Unveränderte Inflation und politische Turbulenzen: Ein Blick auf die aktuelle Wirtschaftslage
In den Vereinigten Staaten bleibt die Inflation trotz erhöhter Zölle stabil. Die Verbraucherpreise stiegen im Juli im Jahresvergleich um 2,7 Prozent – ebenso wie im Vormonat. Finanzexperten hatten eine stärkere Erhöhung auf 2,8 Prozent prognostiziert. Anlass zu dieser Annahme gab die Entscheidung von US-Präsident Donald Trump, Zölle auf importierte Waren zu erhöhen, die sich jedoch nicht wie erwartet auswirkten.
Währenddessen sorgte Trump auch in anderer Hinsicht für Aufsehen: Er nominierte E.J. Antoni als neuen Leiter des Amtes für Arbeitsmarktstatistik, um sicherzustellen, dass die veröffentlichten Zahlen laut Trump „EHRLICH und RICHTIG“ seien. Diese Nominierung folgt Anschuldigungen gegen die bisherige Amtsinhaberin Erika McEntarfer, Zahlen aus politischen Gründen manipuliert zu haben, wobei Beweise bislang fehlen.
Derweil herrscht in Deutschland Unzufriedenheit mit dem Kanzler.

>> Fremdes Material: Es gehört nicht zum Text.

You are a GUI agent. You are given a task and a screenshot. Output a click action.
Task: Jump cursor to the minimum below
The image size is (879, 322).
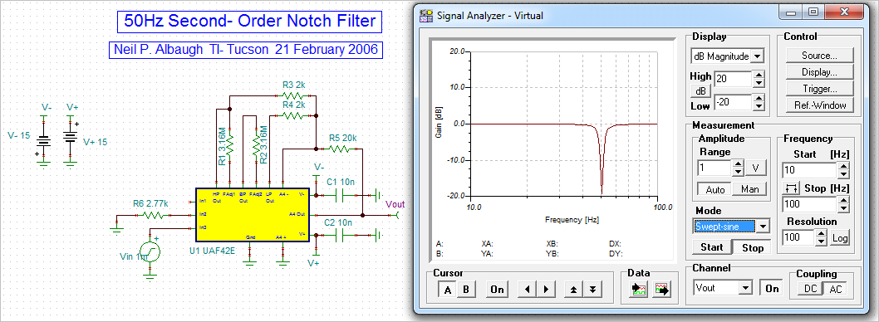click(x=592, y=290)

Nur 29 Prozent der Bevölkerung sind laut einer neuen Umfrage mit Friedrich Merz' Arbeit zufrieden, während 67 Prozent dies nicht sind. Diese Unzufriedenheit spiegelt sich auch in den ZEW-Konjunkturerwartungen wider, die im August um 18 Punkte gefallen sind. Die erwarteten Erholungen sind trotz einer zuvor beobachteten Aufwärtstendenz ausgeblieben. Die temporäre Aussetzung der Zölle im Handelsstreit zwischen den USA und China könnte allerdings ein Hoffnungsschimmer sein, nachdem Trump ein entsprechendes Dekret erlassen hat.
In einem weiteren Bericht wird auf die enormen Unterhaltsleistungen hingewiesen: Der Staat zahlte vergangenes Jahr rund 3,2 Milliarden Euro an alleinerziehende Eltern.